__RECORDS SUPPLIED__
───

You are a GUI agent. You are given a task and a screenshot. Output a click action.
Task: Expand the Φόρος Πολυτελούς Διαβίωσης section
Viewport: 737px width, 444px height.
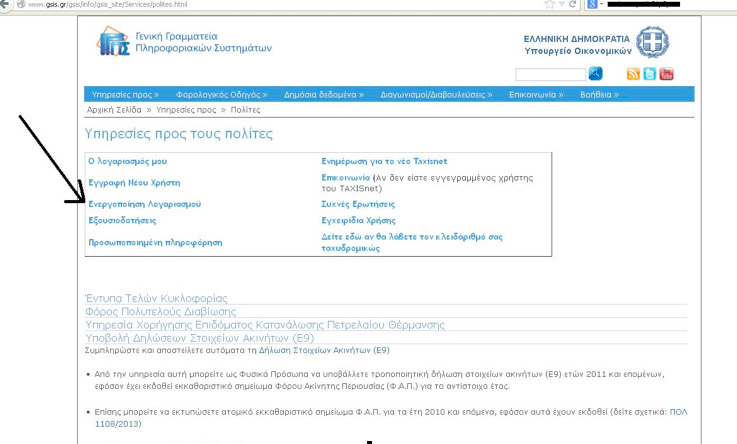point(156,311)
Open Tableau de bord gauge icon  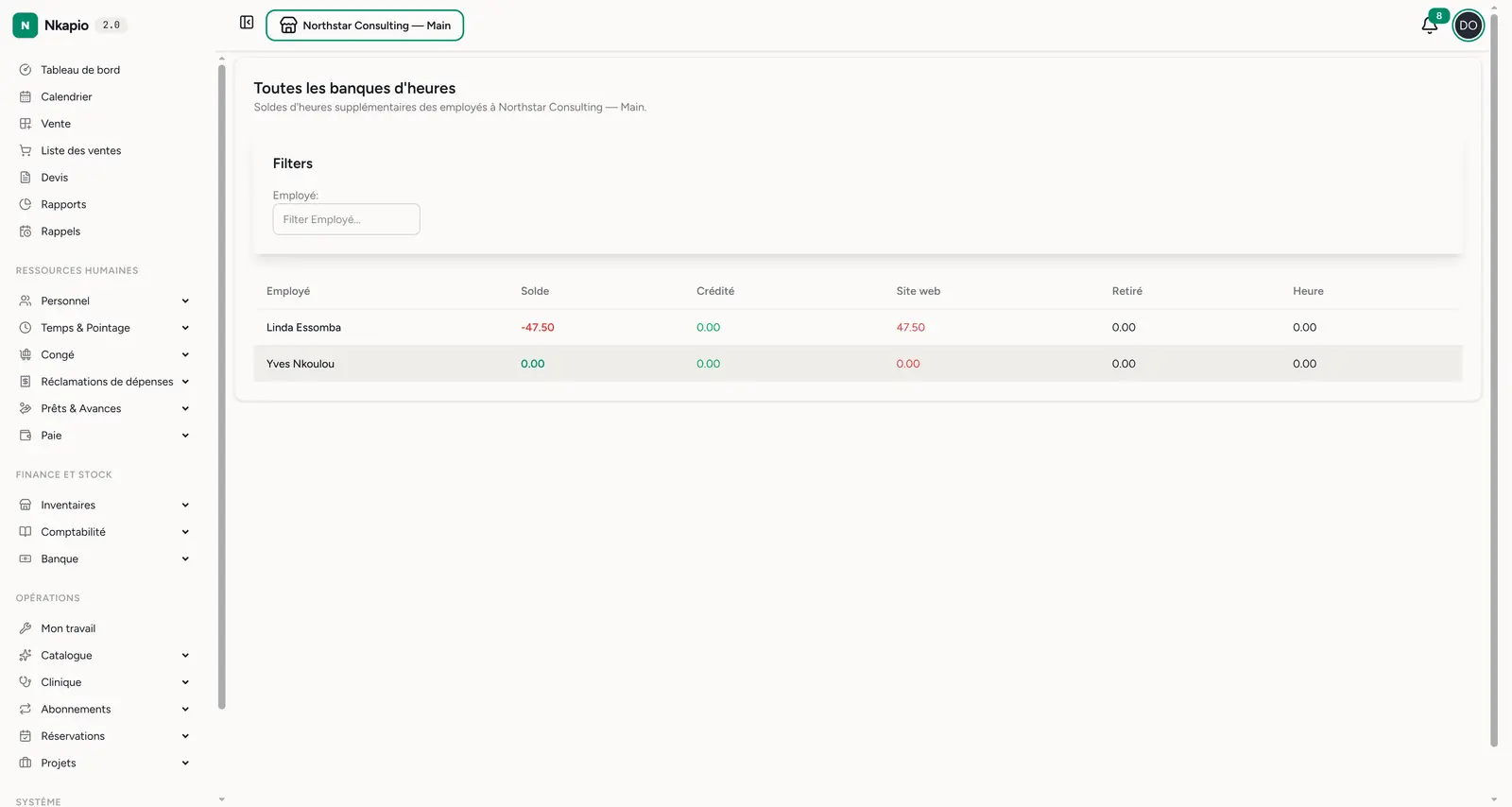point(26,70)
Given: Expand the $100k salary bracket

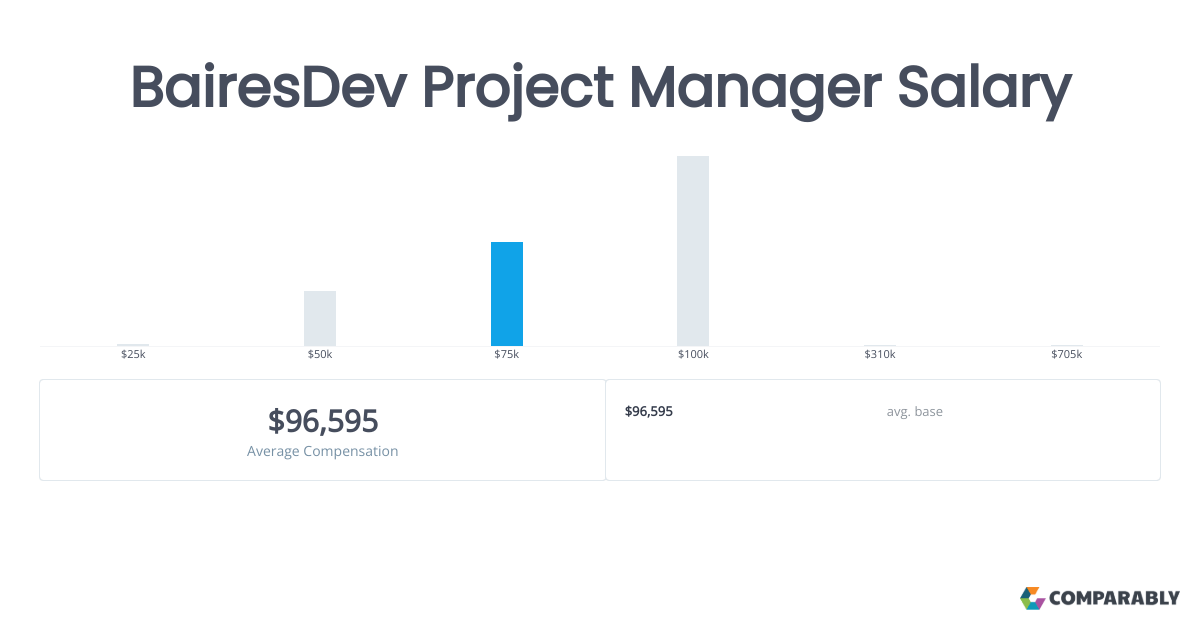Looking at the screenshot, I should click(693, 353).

───

__GIVEN TASK__
Extract every line of the records that contains the string "Expand".

__RESULT OF THE TASK__
Task: Expand the Φόρος Πολυτελούς Διαβίωσης section
Given: Expand the $100k salary bracket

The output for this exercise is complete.